Sometimes, we genuinely do it to spare someone’s feelings,
“Oooh, liverwurst and pimiento stuffed cake pops? I’d love to, but I ate earlier, and I don’t
think I could possibly make any more room.”
But other times, it’s just easier to fall back on the excuse.
But then there’s the most insidious kind, unconscious disingenuousness. This is when we have internalized the excuses
until we no longer realize that we are doing it. And when that happens, it is generally ourselves that we are fooling.
Sometimes, we are afraid to face our true reasons for some
of the things we do. So we find another
reason that allows us to keep the same conclusion. Maybe you are disgusted by the very thought
of homosexuals, but society has convinced you that such thoughts are fit only
for malevolent Cro-Magnons (Cro-Malnons?) so you instead tell people you oppose
homosexuality because the Bible condemns it, even though you don’t listen to
the Bible for anything else in your life.

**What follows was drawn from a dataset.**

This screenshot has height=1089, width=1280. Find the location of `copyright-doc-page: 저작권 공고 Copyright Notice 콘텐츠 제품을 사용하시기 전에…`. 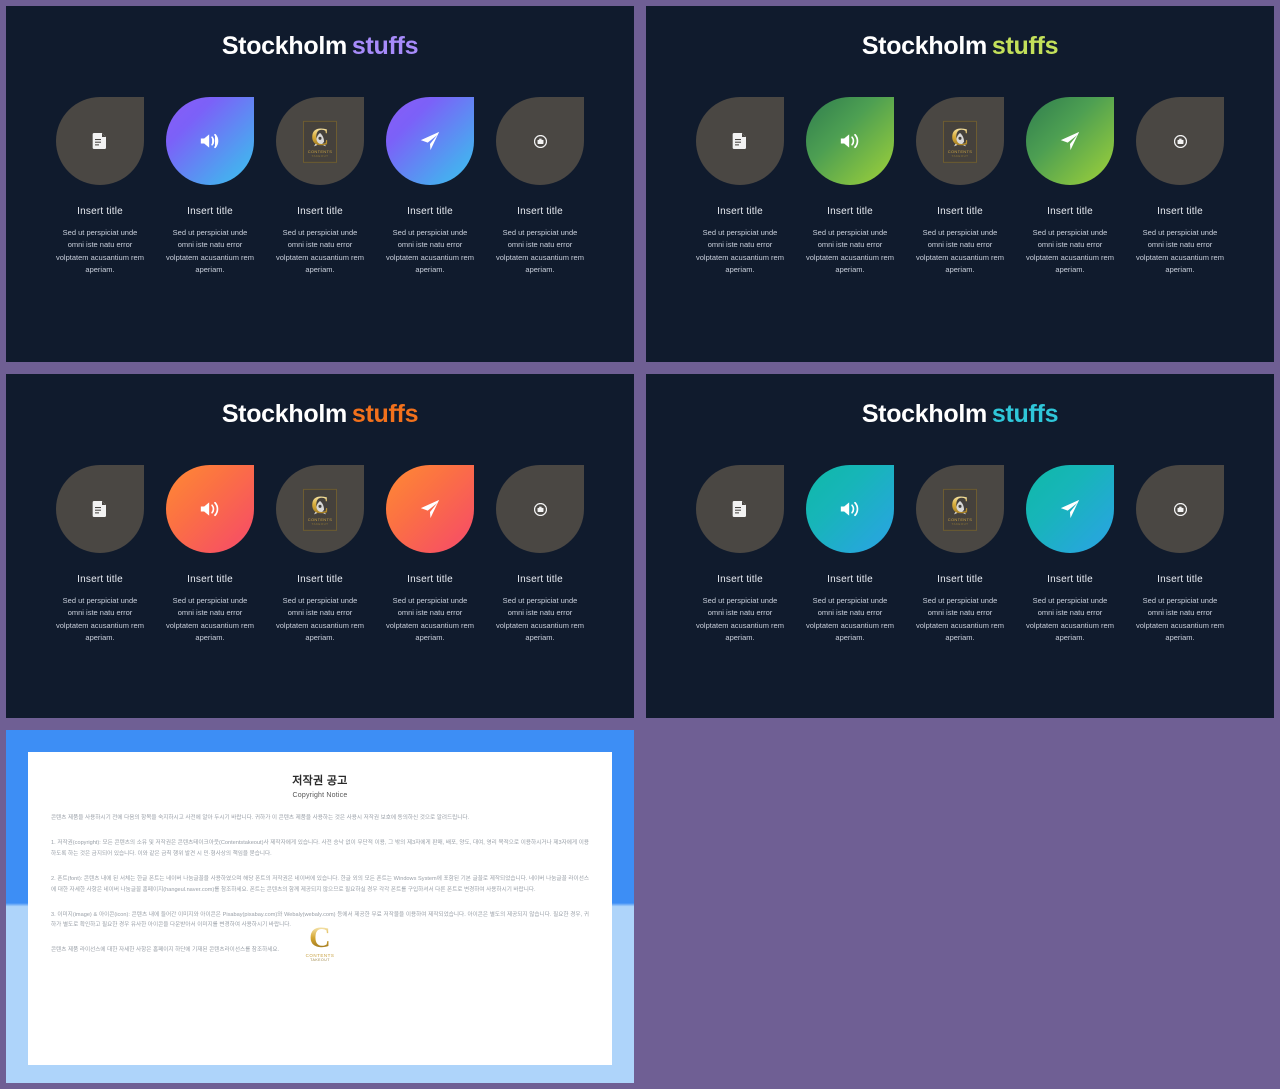

copyright-doc-page: 저작권 공고 Copyright Notice 콘텐츠 제품을 사용하시기 전에… is located at coordinates (320, 908).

Just own your hate and be who you are.
The gays do it, tell them you are having a hate pride parade. Or, you know, keep it to yourself, but at
least be honest with yourself (it’s okay if you want to stay in the closet, we
won’t tell.)
But allowing ourselves to truly believe that we are doing
what we feel like for some convoluted logical reason (“by buying this
widescreen TV rather than pay off my credit card this month, I’m helping the
economy, and that will be better for me in the long run!” we open the door to
all kinds of justifications and excuses, granting is carte blanche for
behaviors our consciences might otherwise convince us out of.

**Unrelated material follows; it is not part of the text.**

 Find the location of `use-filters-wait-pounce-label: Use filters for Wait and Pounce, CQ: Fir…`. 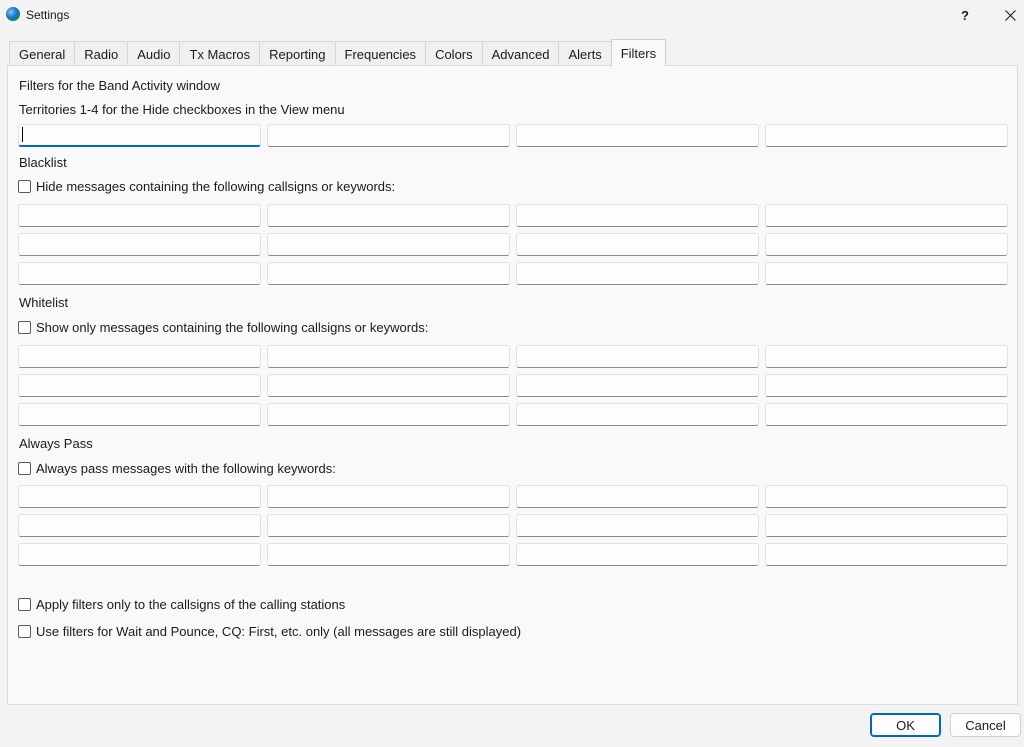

For some people, they so want to cling to a belief that they
have a hard time supporting, they will accept someone else’s reasons as their
own, simply to provide them a basis for their beliefs beyond simply “I believe
it.”
For me, the most irksome one that I hear from people I know
(and that they themselves are parroting from religious figures,) is the
pathetic attempt to discredit the theory of natural selection by attacking the
science. This topic will certainly get
its own post one day, but for now, be advised that NO rational human on the
planet truly disbelieves the theory first proposed by Darwin because the science is lacking. If you choose to follow your faith instead of
reviewing evidence, that’s great, mazel tov, but don’t put a pig in a dress and
call it a debutante.
If you are too ashamed of your faith and feel you need
scientific evidence to support it, you might just not be particularly good at
religion.
I normally despise ‘bumper sticker logic’ that tries to
oversimplify a topic to a phrase (let’s have a long talk someday about “guns
don’t kill people…”) but the single best argument against evolution I’ve ever
seen is “God said it, I believe it, that settles it.”
I don’t personally agree, but when you throw that down, it
means you have explained your position, and left no room whatsoever for me to
logically counter.
That’s you belief, man, so be it. End of discussion and have a nice day. The only thing you could produce to counter
that argument is to attack your choice in believing the word of God. And you’d pretty much have to be an asshole
to follow someone into their philosophical house and start rearranging their
furniture.
But the second you start talking that microevolution vs.
macroevolution shit, you’ve just stepped into science’s turf, and you better
have come looking for a rumble (“Yo G, check him out, he ain’t wearing our
colors!” “No lab coat? This punk is done, esse!”)
If you enter the ring of rational discourse, be ready for
that shit to be brought.
So what does it all mean?
Why have I typed all this? Well,
I’d like for people in general to be more aware of disingenuousness. I think politically speaking, we will all be
better off if everyone is better prepared to sniff out the bullshit arguments
when making choices (“don’t vote Republican, because their symbol is the
elephant, an animal that kills hundreds each year in Asia.” “Don’t vote for a Democrat, their name starts
with ‘demon’ kind of.”
And if we all did our best to eliminate such behavior in our
lives…well, actually, we’d probably just get in more fights and lose more
friends. But I’m pretty sure we could
make a better, more honest society eventually.
Because disingenuousness is the worst kind of lie: the dishonest kind.